Start of Provided records

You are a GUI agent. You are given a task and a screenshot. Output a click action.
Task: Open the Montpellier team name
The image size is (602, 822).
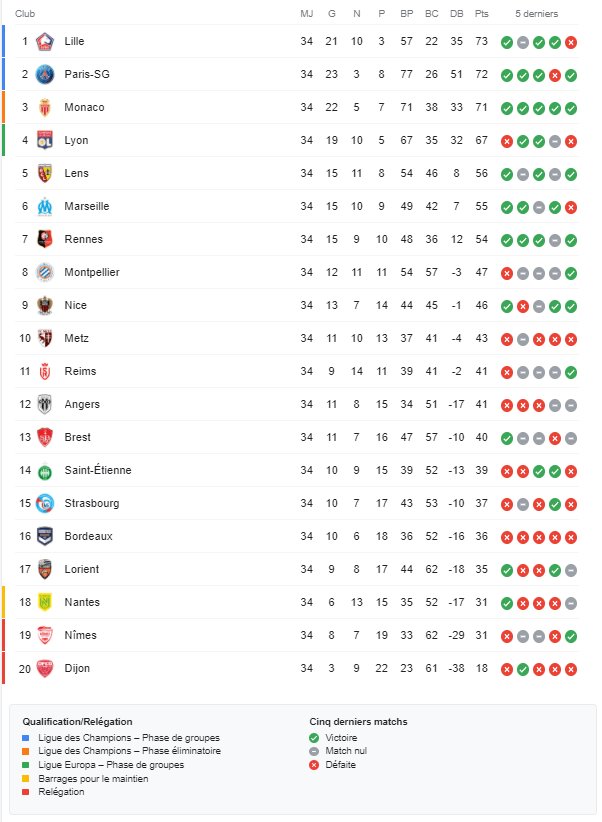coord(92,273)
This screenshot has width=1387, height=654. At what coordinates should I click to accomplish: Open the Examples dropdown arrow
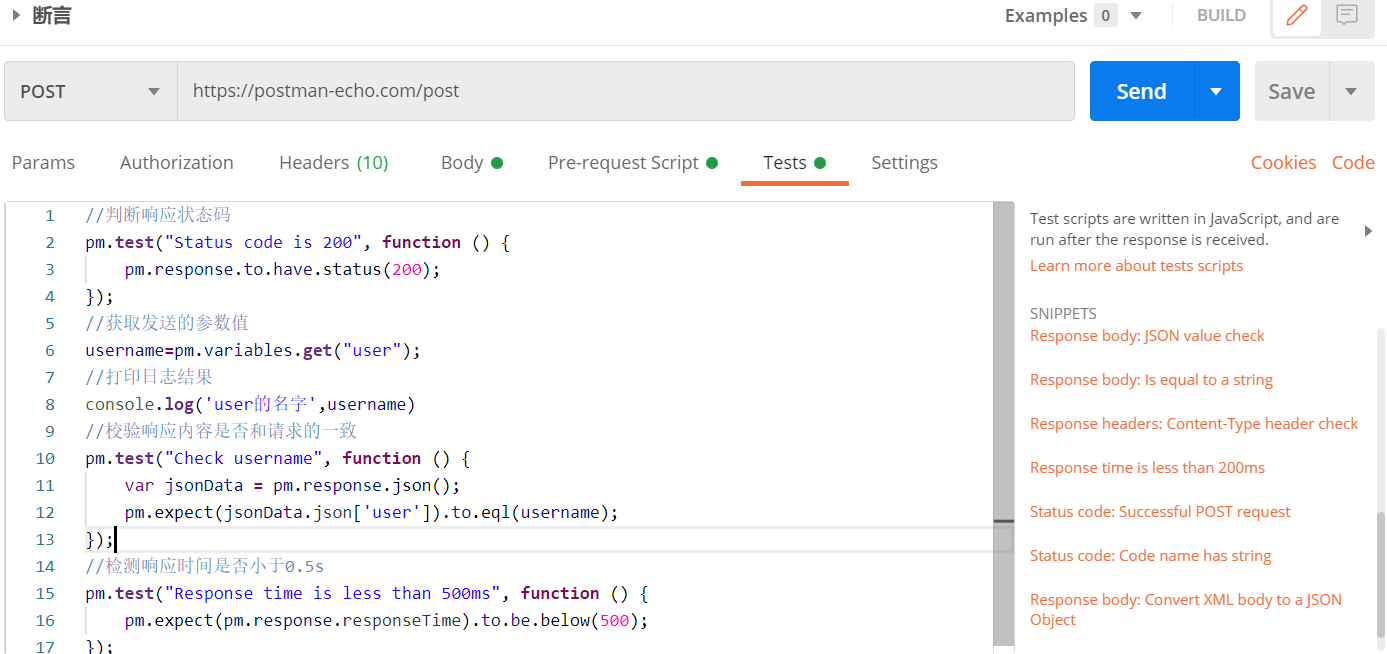[x=1136, y=15]
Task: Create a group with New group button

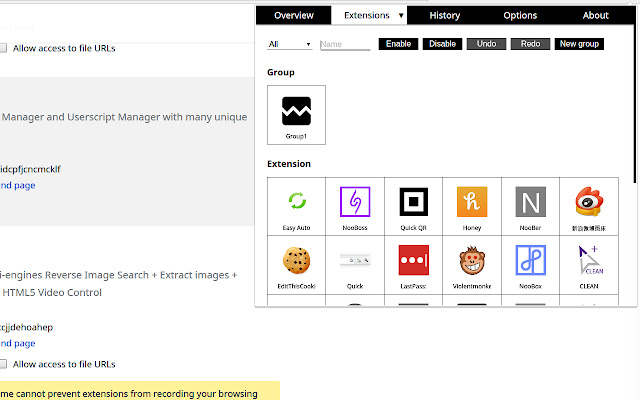Action: (579, 44)
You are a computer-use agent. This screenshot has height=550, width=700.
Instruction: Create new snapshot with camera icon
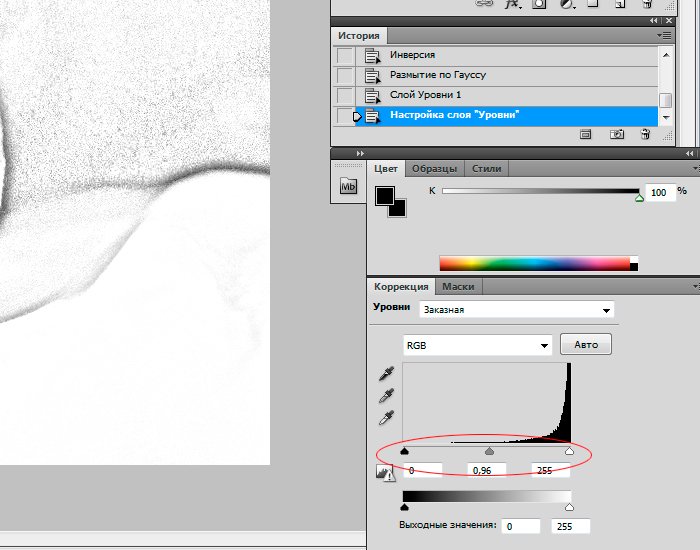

End of Provided records

Task prompt - Repeat the listing exactly, minus its pictures.

Output below -
You are a GUI agent. You are given a task and a screenshot. Output a click action.
Task: Open the Montpellier team name
The image size is (602, 822).
coord(92,273)
This screenshot has width=1387, height=654. At what coordinates should I click to accomplish: Open the Examples dropdown arrow
[x=1136, y=15]
Task: Create a group with New group button

Action: (579, 44)
You are a computer-use agent. This screenshot has height=550, width=700.
Instruction: Create new snapshot with camera icon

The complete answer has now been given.